Odessa II – Shopping at the New Market Part 2
In the first section I told you a bit about the markets in general and what’s available with lots of sample photos from the New Market. Today I’ll be more specific.
In essence great: but somewhat inconceivable for us Westerners, that in some stores, noodles, rice, lentils, oats and similar items are sold from open sacks. Inconceivable because everything is always standing on the ground. In the dirt, even if there’s sometimes a palette in between or the cookies are covered with foil. It does shake me up. It’s self service so everyone puts their hands in there. At the most, the vendors weigh the goods and hand over a bag. But that’s only for the most inexpensive products. That’s for example for pensioners or for sugar to preserve huge amounts of fruit from the dacha, requiring tons of the stuff. We don’t do that. If I need more, I buy 10 packs of the least expensive flour. But here 2 things are unbelievably cheap: time and labor. This beats the kilo packed products.
Please give me 5 spaghetti.
But the same is also true for sweets. Some shops/stands have individual candies. You can mix your own or buy your favorites. The same also for cookies. (e.g. very normal butter cookies.) Absurd to us. Who weighs their butter cookies if the least expensive no-name product on the bottom shelf can’t be underpriced.
Even more disquieting is the fact that these products are offered the same way in really large supermarkets (Kaufland, Real) as well. A bit like a Harribo Bar, but in these stores the dimensions are unbeatable. There are aisles of selections and the containers for pulses, noodles etc. are taller than me. It is really astonishing. It’s also the case for nuts, sunflower seeds, lentils etc. And in the supermarkets there is also frozen fruit, vegetables, shrimp, or pre-made pelmenies, pirogies etc… On the other hand, it wouldn’t be offered if it weren’t succeeding.
There are scoopers for self service everywhere. Fill up what you needs. There’s always trouble if pictures are taken in the supermarkets but your man in Odessa took a few secret photos by being patient and completely innocent.
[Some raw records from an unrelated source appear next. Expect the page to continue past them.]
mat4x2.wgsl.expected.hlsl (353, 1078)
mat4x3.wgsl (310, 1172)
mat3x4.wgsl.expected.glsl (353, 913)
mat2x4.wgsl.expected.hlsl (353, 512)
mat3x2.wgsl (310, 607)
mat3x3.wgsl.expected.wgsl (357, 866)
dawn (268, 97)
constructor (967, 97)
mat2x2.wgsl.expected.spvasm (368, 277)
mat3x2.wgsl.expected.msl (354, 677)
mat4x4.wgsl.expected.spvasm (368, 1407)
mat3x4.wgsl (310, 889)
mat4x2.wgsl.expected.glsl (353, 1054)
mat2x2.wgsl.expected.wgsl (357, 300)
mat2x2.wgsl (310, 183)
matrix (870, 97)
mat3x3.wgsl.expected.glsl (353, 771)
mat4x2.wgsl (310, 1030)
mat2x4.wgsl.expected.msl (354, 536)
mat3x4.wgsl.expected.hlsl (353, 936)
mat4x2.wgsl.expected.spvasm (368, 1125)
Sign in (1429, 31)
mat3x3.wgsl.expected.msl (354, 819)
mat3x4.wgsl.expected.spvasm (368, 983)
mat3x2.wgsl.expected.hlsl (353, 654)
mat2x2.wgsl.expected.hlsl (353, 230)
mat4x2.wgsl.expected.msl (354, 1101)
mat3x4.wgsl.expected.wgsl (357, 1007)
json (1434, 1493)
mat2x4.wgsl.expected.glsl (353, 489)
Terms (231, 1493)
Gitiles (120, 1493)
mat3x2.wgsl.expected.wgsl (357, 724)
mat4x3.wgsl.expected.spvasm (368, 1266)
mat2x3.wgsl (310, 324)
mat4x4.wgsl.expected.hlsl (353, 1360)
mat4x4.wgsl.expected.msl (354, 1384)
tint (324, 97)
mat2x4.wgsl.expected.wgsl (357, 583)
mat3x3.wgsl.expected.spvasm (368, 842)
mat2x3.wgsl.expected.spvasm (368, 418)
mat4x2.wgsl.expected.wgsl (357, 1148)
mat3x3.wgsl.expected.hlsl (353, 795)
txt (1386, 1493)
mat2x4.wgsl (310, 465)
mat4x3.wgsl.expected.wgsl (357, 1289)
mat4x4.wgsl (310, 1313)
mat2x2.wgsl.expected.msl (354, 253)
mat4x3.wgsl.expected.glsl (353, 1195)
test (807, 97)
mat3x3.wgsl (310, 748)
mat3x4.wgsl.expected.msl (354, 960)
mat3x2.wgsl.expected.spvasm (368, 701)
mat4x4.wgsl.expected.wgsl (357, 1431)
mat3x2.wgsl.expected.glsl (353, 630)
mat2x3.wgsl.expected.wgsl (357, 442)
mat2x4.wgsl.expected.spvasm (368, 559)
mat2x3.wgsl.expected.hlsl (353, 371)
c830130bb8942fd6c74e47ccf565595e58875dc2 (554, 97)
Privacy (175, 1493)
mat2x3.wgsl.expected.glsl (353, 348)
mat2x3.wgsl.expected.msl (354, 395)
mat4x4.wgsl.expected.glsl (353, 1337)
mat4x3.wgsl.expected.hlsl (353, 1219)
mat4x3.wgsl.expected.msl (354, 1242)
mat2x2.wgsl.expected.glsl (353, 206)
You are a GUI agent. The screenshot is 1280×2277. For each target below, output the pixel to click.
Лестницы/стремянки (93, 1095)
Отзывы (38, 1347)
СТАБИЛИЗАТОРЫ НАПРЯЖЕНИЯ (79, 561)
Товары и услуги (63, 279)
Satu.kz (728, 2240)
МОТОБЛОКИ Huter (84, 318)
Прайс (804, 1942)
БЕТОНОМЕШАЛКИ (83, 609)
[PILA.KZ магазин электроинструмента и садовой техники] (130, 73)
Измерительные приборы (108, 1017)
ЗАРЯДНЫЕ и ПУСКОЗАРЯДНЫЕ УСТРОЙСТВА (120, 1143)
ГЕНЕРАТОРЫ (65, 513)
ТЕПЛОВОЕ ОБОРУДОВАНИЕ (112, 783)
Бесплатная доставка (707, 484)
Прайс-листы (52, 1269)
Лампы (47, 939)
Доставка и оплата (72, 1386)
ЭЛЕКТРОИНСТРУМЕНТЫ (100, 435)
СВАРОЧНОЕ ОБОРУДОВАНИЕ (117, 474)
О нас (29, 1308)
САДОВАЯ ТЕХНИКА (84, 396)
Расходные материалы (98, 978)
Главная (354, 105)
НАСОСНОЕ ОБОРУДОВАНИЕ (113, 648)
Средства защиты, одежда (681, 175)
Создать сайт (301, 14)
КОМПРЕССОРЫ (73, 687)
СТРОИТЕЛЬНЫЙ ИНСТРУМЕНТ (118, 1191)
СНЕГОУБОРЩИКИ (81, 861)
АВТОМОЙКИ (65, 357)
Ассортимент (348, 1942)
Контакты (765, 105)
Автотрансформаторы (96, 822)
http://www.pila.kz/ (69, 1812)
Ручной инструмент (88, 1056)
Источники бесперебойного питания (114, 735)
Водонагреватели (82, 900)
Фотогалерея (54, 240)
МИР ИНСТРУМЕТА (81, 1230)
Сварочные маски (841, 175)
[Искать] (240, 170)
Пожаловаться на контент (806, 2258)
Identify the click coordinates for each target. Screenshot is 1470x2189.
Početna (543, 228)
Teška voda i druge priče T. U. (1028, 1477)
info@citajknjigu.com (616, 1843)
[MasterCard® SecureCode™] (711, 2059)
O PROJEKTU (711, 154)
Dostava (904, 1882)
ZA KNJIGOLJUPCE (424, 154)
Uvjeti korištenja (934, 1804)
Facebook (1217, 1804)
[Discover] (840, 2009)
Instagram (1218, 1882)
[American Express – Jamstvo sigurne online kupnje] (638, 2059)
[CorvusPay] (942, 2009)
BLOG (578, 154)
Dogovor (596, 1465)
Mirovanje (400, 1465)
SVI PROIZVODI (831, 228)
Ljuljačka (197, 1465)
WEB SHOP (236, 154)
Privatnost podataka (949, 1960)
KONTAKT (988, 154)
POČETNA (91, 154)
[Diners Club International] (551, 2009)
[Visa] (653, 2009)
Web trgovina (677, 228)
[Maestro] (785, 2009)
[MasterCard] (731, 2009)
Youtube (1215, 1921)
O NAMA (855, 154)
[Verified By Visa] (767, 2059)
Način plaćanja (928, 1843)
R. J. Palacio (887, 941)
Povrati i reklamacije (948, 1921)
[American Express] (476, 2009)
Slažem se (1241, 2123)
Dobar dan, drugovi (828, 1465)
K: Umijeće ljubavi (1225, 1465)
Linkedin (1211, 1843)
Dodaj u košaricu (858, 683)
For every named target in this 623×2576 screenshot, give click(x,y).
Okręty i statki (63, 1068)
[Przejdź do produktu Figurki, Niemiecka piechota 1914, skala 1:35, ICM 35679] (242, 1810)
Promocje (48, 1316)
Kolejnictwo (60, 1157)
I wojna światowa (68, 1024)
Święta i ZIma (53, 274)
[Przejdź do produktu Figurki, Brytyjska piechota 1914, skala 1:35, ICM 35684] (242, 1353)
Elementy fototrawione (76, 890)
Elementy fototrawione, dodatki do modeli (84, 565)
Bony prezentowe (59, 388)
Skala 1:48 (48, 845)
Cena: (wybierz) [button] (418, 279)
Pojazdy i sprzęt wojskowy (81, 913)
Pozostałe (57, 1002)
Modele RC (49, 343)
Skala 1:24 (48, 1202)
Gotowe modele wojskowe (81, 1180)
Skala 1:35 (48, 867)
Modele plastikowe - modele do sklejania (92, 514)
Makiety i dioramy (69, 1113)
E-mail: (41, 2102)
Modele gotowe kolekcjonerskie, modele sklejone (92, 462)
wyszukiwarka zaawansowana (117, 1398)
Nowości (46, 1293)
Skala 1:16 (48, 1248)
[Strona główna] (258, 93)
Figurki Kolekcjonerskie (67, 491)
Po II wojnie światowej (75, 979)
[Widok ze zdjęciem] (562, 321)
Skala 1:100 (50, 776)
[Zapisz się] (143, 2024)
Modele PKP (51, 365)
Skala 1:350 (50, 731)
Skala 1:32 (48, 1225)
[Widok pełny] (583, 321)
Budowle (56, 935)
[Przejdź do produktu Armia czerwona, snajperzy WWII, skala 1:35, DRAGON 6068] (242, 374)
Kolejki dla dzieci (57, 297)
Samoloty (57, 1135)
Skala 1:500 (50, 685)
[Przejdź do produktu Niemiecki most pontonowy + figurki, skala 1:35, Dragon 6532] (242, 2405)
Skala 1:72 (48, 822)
The candy, no problem. They’re wrapped. The child “is playing” in the open food products. The container with the red shovel in white, that’s flour. The hand seen stirring the sugar belongs to an Ashan employee. He is smoothing out the sugar so that it looks “nice”. The photo of spices is next to my “selfie with sunflower seeds”. Coffee and tea are also sold like this. At least I’ve finally seen disposable gloves at Ashan and Fozzy. But they don’t have to be used. No one complains. To the left of the frozen vegetables, with the yellow scooper, those are French fries. Small photo, red scooper, those are kotletti, funnily enough not cutlets but meatballs. And finally, the completely sticky waffles.
The food products inspectors in Germany would all faint.
A look at Fozzy:
The first barrels are zwieback, then there’s rice. The pictures next to the cookies show sugar and buckwheat. The woman in the red pants packed oats with her husband. The woman in the last row is almost falling into the sugar.
Not to ignore the fish faction, fish sticks included.
Yesterday I was in a supermarket in the city’s priciest shopping center, There was loose frozen meat available. I think pork and chicken. It was all frozen together in clumps. A man broke of the chunks he needed by hitting the clumps against the edge of the deep freezer. Whoever enjoys the taste.
Beer, wine and soda
Then there are stores which have 4, 6, 8 types of beer on tap. But there are no glasses. Plastic bottles for filling are provided like at Zille in the past, and then take it home. Wine is sold like this also. I brought along a bottle of Moldavian wine from the Metro. There were 6 kinds of wine there for self filling. Sometimes I do that with Kwas in Berlin at Stuttgarter Platz. But I bring my own bottle. Lilja took a picture of this. When we were in Odessa in summer 2014, I discovered a stand with very good kwas which I went to a few times and had a bottle filled for the hotel. Even soda is filled by hand. (There really is also classic soda here in Ukraine, Moldau and Russia. I don’t mean Fanta or Seven Up and also not juice. Lemon and raspberry soda instead. Pear soda is very popular. Often they have their former Soviet labels). The large supermarket chains also have such stands for beer, wine and soda. I had to expand my own horizons. Beer and wine from plastic bottles? Maybe I’m too squeamish. Most beer is available in plastic bottles here. But wine mainly in glass bottles. In TäTäRä that was “secondary raw material”, It’s only rubbish here. Maybe Trittin can re-start his career here as The King of Reuse.
A typical stand for filling at a small market outside Odessa.
First and last photo classic sodas. Filling station at Ashan: Beer, wine and soda. The shelf is the vodka shelf! The entire side, only vodka. Next to it the filling stand at Fozzy, with kwas. German beer varieties at Fozzy. Only what I could capture all at once. The shelf is one of three!! Beer shelves.